Without roots to grow, a plant will die. Without prayer (communication with God), a Christian begins to wither and grows distant from his/her faith. Eventually the faith dies and the Christian, while perhaps thinking that he/she is a good Christian, has really died too. Communication with God is essential for a Christian and with prayer, we establish a line of communication to our Creator; a Creator who loves us unconditionally and who wants to hear our prayers, our problems, our wishes, and our thanks.
For almost 15 years I had lost my faith in my church and in God because I believed that both hated homosexuals and that I was going to hell. That is what I was led to believe. I never lost my Christian values or morals and I've lived a good life, but I thought why should I go to church and listen to the rhetoric and why should I pray to God if He hates me anyway because I am gay. Then last year I met a gay Christian man who reintroduced me to my faith and helped me to realize that God does love me for who I am. He created me just as I am and He has a plan for me. My friend also helped me to realize that it was possible to have a gay, monogamous, Christian relationship that could last a lifetime and be filled with the joy and happiness that Christ brings into ones life. I began to pray.
That relationship faltered, then ended, and through all of the pain of losing the one that I truly loved and the one who helped me to accept who I was and to be proud of it, I knew that I still had THEE One; God. So I continued to pray to Him and to ask Him for guidance and for a Love here on earth. My prayer schedule waned and I did not read my Bible every day nor did I pray every day. But I did read a book on prayer and a book by Peter J. Gomes,"The Good Book" which helped me to understand prayer and what the Bible really says about homosexuality, and I listened to my inner thoughts. After experiencing love for the first time at age 35, I knew that I wanted a friend for life, a soul mate-a gay, monogamous relationship. But I was getting lonely as the months passed and my faith dwindled because I did not think God was listening to me. But He was and He answered my prayers almost three months ago when He guided me to an advertisement placed on the Internet. A Christian man, aged 38, was seeking another Christian male for a long-term, monogamous relationship, devoid of drugs, alcohol, and disease, yet filled with love, honesty and compassion. Too good to be true? Maybe. But I listened to my inner-thoughts and I knew that he was the one for me. God was guiding my thoughts just like I had asked Him to do. He lead me to a man who is so much like me in both lifestyle and thought that when we finally met and got to know one another, it seemed as if we had already known one another for a lifetime.

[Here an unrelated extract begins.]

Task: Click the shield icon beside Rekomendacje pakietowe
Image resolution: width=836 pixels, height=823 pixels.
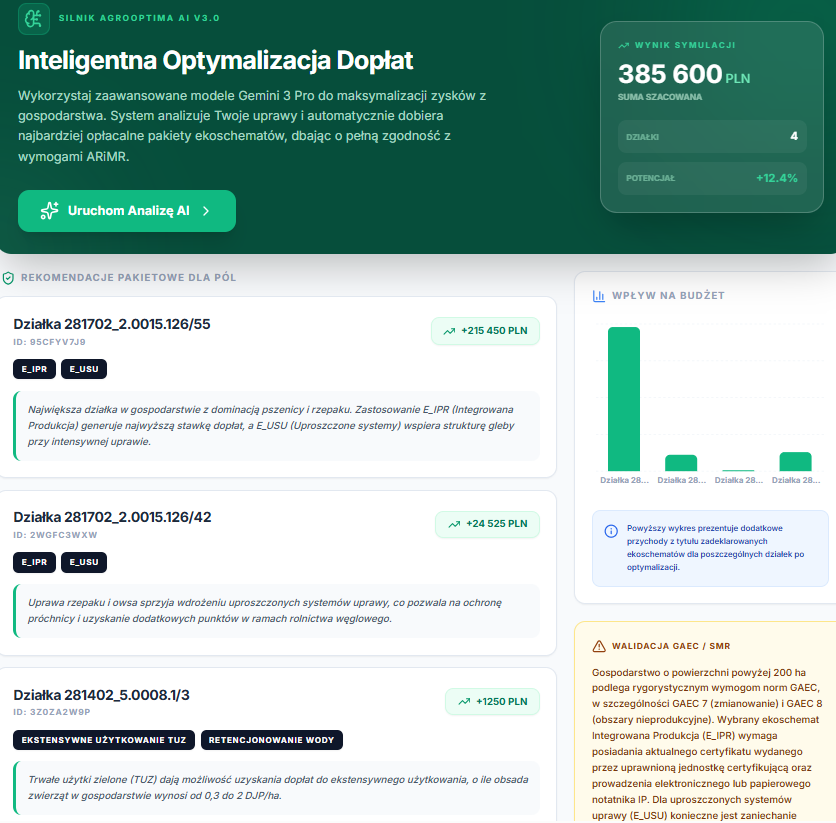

How important is prayer in a Christian's life? It is essential! It is our link to our Maker; the One who wants to love us unconditionally and to make us happy here on earth before we enter His world in heaven. Through prayer we exchange our daily thoughts and problems with God who accepts them wholeheartedly and without hesitation. He forgives us when we have sinned and He celebrates with us when we have succeeded. I know that without prayer my life would be lonely and filled with pain and misery because I would not have a link with God. I need my daily talk with God so that I can tell Him what I have done and what I would like to do. Without my daily prayer and my requests for love and forgiveness, I would not be experiencing the joy and happiness that I am today. God has filled my life with all that I need, and now He has introduced me to the man that I will love for an eternity. I believe that had I not returned to my faith and begun to pray again, I would not have a future that looks as bright as it does today. I thank God Almighty everyday for the blessings He has bestowed upon me and I know that my new life partner and I will pray together for the rest of our lives and we will thank God for His many blessings.
Peace be with you. Pray to Him and He shall listen.